Glutathione metabolism and glutathione S‐conjugate export ATPase (MRP1/GS‐X pump) activity in cancer

Abstract A severe complication in late‐stage cancer patients is host immunosuppression. It is suggested that overproduction of the highly cytostatic and cytotoxic antiproliferative cyclopentenone prostaglandins (CP‐PGs) within the plasma of cancer‐bearing subjects may contribute to immunosuppression. Lymphoid tissues of Walker 256 tumor‐bearing rats accumulate large amounts of CP‐PGs while the tumor tissue itself does not. Moreover, tumor cells may present differential sensitivity to CP‐PGs due to the expression of the multidrug resistance‐associated protein (MRP1) gene product which shows a Mg2+‐dependent vanadate‐sensitive glutathione S‐conjugate export ATPase (GS‐X pump) activity that extrudes CP‐PGs from cells as glutathione S‐conjugates.
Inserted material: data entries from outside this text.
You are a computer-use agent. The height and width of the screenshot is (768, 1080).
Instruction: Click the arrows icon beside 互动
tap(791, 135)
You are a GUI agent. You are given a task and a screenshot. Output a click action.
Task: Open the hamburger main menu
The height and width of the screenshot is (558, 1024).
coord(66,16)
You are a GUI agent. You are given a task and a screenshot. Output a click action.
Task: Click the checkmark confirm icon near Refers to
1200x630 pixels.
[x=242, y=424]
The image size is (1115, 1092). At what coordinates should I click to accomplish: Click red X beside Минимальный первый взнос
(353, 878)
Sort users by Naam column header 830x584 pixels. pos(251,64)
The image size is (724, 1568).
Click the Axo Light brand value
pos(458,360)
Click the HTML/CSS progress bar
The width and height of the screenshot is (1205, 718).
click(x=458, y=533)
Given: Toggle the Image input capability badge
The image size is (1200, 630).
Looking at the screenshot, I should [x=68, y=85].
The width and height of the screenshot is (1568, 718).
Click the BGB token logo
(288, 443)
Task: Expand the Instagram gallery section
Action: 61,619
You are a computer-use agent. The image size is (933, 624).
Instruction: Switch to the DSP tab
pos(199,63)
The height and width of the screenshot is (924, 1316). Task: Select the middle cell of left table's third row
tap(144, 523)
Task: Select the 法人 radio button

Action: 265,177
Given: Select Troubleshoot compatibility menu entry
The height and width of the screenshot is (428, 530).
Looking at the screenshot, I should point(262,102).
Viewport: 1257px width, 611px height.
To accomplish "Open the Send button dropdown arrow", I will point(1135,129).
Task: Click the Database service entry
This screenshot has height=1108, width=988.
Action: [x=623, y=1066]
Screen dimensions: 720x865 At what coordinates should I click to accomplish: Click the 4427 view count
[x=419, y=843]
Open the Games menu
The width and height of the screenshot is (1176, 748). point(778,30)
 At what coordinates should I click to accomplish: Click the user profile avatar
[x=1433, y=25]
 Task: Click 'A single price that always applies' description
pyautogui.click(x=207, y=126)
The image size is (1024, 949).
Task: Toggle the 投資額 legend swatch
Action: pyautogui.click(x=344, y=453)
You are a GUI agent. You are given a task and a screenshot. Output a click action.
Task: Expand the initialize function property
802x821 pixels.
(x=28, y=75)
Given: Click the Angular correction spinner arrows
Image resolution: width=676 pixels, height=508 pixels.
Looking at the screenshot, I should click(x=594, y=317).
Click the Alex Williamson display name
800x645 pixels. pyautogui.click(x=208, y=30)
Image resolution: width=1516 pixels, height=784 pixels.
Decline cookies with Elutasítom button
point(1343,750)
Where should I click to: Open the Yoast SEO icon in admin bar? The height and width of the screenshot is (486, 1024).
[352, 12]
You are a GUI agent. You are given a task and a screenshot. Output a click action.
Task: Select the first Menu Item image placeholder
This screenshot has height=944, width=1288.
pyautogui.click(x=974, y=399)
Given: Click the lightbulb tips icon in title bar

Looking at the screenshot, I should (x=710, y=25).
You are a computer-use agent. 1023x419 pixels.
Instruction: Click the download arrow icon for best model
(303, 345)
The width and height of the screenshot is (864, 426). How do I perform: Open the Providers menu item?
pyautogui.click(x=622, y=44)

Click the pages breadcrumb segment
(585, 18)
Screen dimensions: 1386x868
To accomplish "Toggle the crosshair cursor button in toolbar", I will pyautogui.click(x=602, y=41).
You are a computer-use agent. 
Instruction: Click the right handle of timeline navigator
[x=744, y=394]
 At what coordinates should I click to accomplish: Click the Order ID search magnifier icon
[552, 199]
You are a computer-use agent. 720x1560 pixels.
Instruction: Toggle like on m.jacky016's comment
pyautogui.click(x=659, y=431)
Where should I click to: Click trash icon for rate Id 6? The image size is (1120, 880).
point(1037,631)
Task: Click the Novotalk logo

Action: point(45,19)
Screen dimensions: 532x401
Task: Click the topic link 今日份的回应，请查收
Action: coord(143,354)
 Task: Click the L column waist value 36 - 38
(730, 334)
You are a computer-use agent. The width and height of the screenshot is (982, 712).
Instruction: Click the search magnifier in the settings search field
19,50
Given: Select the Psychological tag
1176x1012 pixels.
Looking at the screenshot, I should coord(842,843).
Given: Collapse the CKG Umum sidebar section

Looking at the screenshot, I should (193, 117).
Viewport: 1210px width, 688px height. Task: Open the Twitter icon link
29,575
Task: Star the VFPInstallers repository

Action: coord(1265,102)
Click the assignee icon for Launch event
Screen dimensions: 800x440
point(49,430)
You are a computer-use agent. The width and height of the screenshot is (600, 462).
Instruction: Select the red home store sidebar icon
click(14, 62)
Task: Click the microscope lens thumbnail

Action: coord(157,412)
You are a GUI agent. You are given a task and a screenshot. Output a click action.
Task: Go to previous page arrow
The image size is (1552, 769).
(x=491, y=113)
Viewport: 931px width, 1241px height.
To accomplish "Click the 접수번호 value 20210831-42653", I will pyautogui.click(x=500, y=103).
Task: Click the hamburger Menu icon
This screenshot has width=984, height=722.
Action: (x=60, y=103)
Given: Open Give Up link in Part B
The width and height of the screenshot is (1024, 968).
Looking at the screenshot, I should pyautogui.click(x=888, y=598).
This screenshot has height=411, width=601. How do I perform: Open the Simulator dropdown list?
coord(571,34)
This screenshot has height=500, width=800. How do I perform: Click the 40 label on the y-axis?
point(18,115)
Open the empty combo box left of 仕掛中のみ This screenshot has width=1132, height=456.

In this study, the possibility that deficient GS‐X pump activity in immune cells that may be involved in the accumulation of CP‐PGs is investigated. Rat lymph node lymphocytes do not exhibit any notable activity even when mitogen‐stimulated. Conversely, although rat peritoneal resident (quiescent) or thioglycollate‐stimulated (inflammatory) macrophages exhibit low GS‐X pump activity, Bacillus Calmette‐Guérin (BCG)‐activated macrophages show a notable rise in the activity of the ATPase, suggesting that the cellular activation state may modulate GS‐X pump activity/expression and that, under appropriate stimuli (e.g. during immune response) macrophages may provide a self‐defense against etectrophilic CP‐PGs by forming GS‐conjugates that can be extruded from cells through the GS‐X pump. ras oncogene expression may be linked with MRP1/GS‐X pump expression/activity, since C2C12 promyoblasts transformed by v‐H‐ras transfection doubled GS‐X pump activity. These results support the proposition that the accumulation of CP‐PGs and the immunosuppression of tumor‐bearing subjects may be attributed to a lack of GS‐X pump activity/expression in lymphocytes.